(Stored data)

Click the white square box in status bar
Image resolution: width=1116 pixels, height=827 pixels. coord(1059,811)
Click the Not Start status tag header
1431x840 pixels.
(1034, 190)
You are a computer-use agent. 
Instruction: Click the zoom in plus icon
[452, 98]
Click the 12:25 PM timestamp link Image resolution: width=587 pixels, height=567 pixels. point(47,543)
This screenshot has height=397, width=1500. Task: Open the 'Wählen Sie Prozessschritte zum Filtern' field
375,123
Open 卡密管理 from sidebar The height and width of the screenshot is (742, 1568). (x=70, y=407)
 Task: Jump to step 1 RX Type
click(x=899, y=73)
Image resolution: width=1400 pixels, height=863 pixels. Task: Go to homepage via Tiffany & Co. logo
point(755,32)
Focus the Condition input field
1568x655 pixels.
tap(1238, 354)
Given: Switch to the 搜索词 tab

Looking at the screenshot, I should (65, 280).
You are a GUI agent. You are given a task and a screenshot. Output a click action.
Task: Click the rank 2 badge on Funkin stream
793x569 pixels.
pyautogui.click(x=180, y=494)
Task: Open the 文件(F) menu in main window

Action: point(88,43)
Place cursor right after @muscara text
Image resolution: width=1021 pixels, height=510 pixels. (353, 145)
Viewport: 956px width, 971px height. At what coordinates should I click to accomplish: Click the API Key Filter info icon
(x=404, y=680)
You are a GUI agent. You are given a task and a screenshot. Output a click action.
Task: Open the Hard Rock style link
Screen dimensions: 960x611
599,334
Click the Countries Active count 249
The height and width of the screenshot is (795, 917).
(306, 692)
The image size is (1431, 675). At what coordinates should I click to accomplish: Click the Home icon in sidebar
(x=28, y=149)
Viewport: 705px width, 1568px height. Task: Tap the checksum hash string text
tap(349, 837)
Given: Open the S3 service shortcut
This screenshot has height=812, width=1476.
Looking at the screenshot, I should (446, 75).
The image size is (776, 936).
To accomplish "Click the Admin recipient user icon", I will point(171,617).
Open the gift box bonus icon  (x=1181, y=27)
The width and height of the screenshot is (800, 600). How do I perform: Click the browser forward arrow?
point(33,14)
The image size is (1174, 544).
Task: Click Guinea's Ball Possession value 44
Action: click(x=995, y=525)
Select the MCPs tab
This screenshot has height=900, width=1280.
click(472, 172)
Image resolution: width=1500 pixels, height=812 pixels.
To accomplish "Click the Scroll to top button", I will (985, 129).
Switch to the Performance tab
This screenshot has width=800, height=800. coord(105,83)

▸ DESCRIPTION OF THE TASK
Copy out the records above exactly.

▸ YOUR SOLUTION
Click the white square box in status bar
Image resolution: width=1116 pixels, height=827 pixels. coord(1059,811)
Click the Not Start status tag header
1431x840 pixels.
(1034, 190)
You are a computer-use agent. 
Instruction: Click the zoom in plus icon
[452, 98]
Click the 12:25 PM timestamp link Image resolution: width=587 pixels, height=567 pixels. point(47,543)
This screenshot has height=397, width=1500. Task: Open the 'Wählen Sie Prozessschritte zum Filtern' field
375,123
Open 卡密管理 from sidebar The height and width of the screenshot is (742, 1568). (x=70, y=407)
 Task: Jump to step 1 RX Type
click(x=899, y=73)
Image resolution: width=1400 pixels, height=863 pixels. Task: Go to homepage via Tiffany & Co. logo
point(755,32)
Focus the Condition input field
1568x655 pixels.
tap(1238, 354)
Given: Switch to the 搜索词 tab

Looking at the screenshot, I should (65, 280).
You are a GUI agent. You are given a task and a screenshot. Output a click action.
Task: Click the rank 2 badge on Funkin stream
793x569 pixels.
pyautogui.click(x=180, y=494)
Task: Open the 文件(F) menu in main window

Action: point(88,43)
Place cursor right after @muscara text
Image resolution: width=1021 pixels, height=510 pixels. (353, 145)
Viewport: 956px width, 971px height. At what coordinates should I click to accomplish: Click the API Key Filter info icon
(x=404, y=680)
You are a GUI agent. You are given a task and a screenshot. Output a click action.
Task: Open the Hard Rock style link
Screen dimensions: 960x611
599,334
Click the Countries Active count 249
The height and width of the screenshot is (795, 917).
(306, 692)
The image size is (1431, 675). At what coordinates should I click to accomplish: Click the Home icon in sidebar
(x=28, y=149)
Viewport: 705px width, 1568px height. Task: Tap the checksum hash string text
tap(349, 837)
Given: Open the S3 service shortcut
This screenshot has height=812, width=1476.
Looking at the screenshot, I should (446, 75).
The image size is (776, 936).
To accomplish "Click the Admin recipient user icon", I will point(171,617).
Open the gift box bonus icon  (x=1181, y=27)
The width and height of the screenshot is (800, 600). How do I perform: Click the browser forward arrow?
point(33,14)
The image size is (1174, 544).
Task: Click Guinea's Ball Possession value 44
Action: click(x=995, y=525)
Select the MCPs tab
This screenshot has height=900, width=1280.
click(472, 172)
Image resolution: width=1500 pixels, height=812 pixels.
To accomplish "Click the Scroll to top button", I will (985, 129).
Switch to the Performance tab
This screenshot has width=800, height=800. coord(105,83)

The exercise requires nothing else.